[Tutor] need help

Dave Angel d at davea.name
Thu Nov 1 23:15:03 CET 2012


On 11/01/2012 05:55 PM, Matthew Ngaha wrote:
>> If you got an error, quote it in full in your message (using copy/paste,
>> not by retyping or paraphrasing.  As it stands, we don't know if the
>> error was in bash, in csh, in cmd, or in Python, and if it was in
>> python, we don''t know what version.
>>
>>> python3 -m http.server
>> Where did you type that?  Was it in a shell, or the interpreter, or in
>> IDLE, or someplace else complicated?
>>
>
>> You've already got one response showing it working with Python 3.3 on
>> OSX.  it also works here, running Python 3.2 on Linux.  But you don't
>> say what version, nor what OS.  I'd also ask what directory you're
>> running it in.
>>
>> davea at think:~/temppython$ python3 -m http.server
>> Serving HTTP on 0.0.0.0 port 8000 ...
>>
> i type it in both IDLE and CMD. in the directory where i made those .html
> files, i held shift and right clicked to get the command line open. im on
> windows vista. the i type that line in there. i use Python 3.1
>
> also i made a .py file in that folder. opened it for editing, then pressed
> F5 to run it., then type the code into IDLE's interactive interpreter.
> which is where i got the invalid syntax error:
>
>  SyntaxError: invalid syntax (<pyshell#0>, line 1)
>
>

Don't run it from inside IDLE.  You were right to run it from cmd.

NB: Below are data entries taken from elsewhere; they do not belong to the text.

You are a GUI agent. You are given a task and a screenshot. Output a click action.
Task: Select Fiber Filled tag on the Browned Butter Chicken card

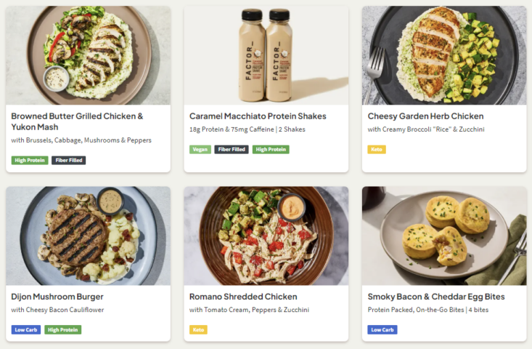68,161
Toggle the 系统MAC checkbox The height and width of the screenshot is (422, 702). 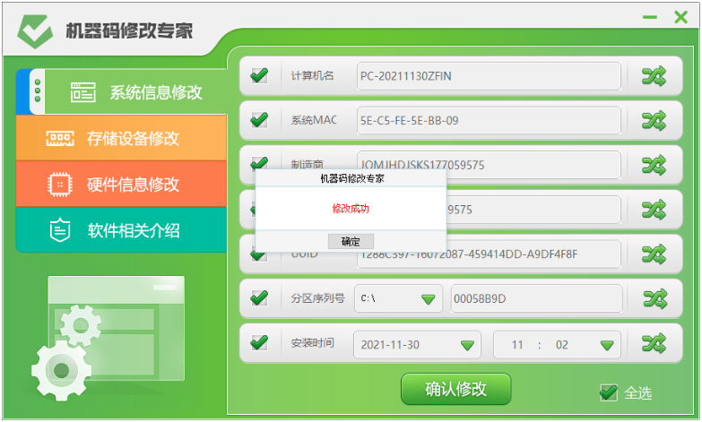click(259, 120)
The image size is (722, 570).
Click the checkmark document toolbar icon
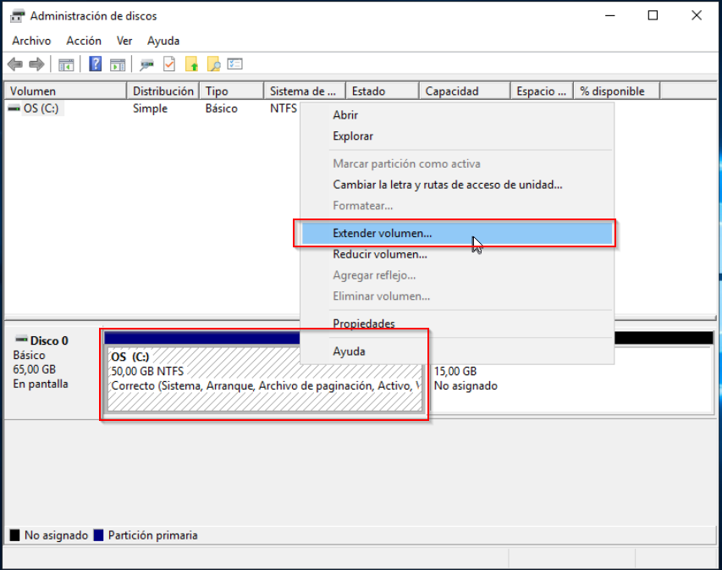[x=169, y=64]
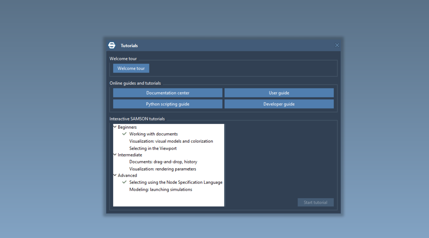Close the Tutorials dialog with the X

click(337, 45)
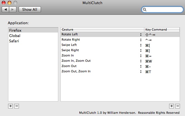The height and width of the screenshot is (116, 185).
Task: Open the Zoom Out gesture dropdown
Action: (x=141, y=66)
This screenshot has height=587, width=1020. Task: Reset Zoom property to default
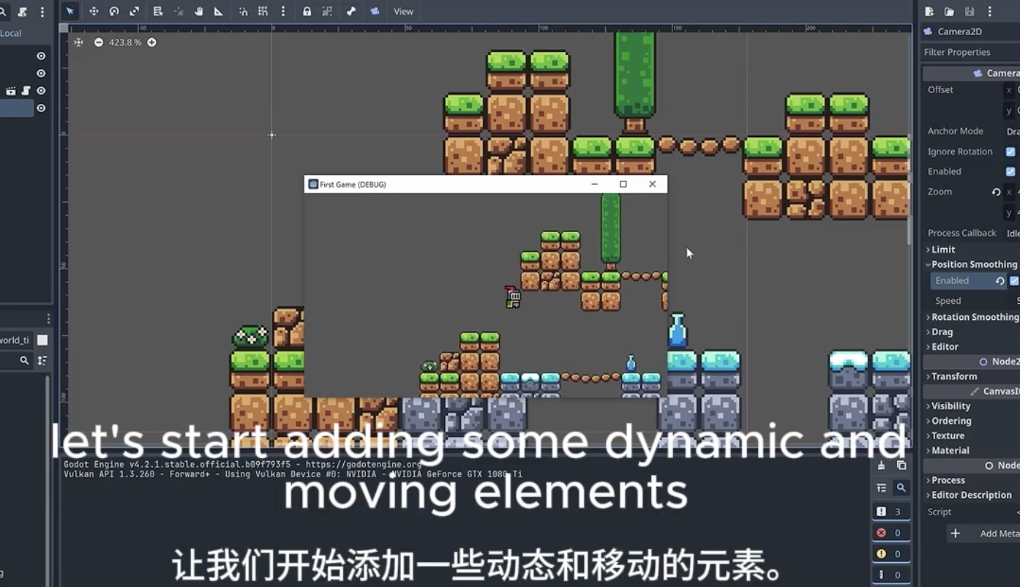coord(996,192)
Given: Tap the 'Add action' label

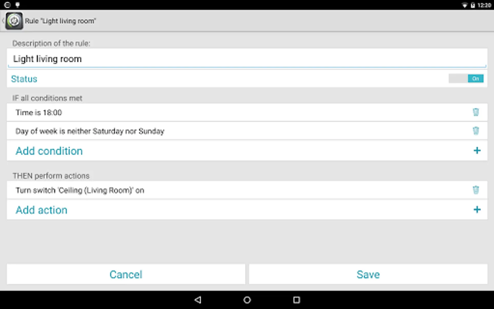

Pasting the error message you showed elsewhere:

'python3' is not recognized as an internal or external
command, operable program or batch file.

That simply says that the PATH does not point to your PYTHON3.bat or PYTHON3.exe program.  When I was stuck on Windows, I used the ActivePython version, as it had many enhancements for Windows users over standard CPython.  One of those enhancements was a simpler install that set up associations and paths automatically.  Consequently, I don't have any idea how your Windows install tried to set up your PATH.  Look in a directory like  C:\Python3.1 to see if it's there at all.  And if it is, add it to your PATH.  That's a Windows thing, which you can do from the control panel.  But for testing, you can just manually add it to the path of your current cmd shell.

In case you didn't know, PATH is an environment variable used by the cmd shell (and other programs) to search for .exe, .bat, and .cmd programs.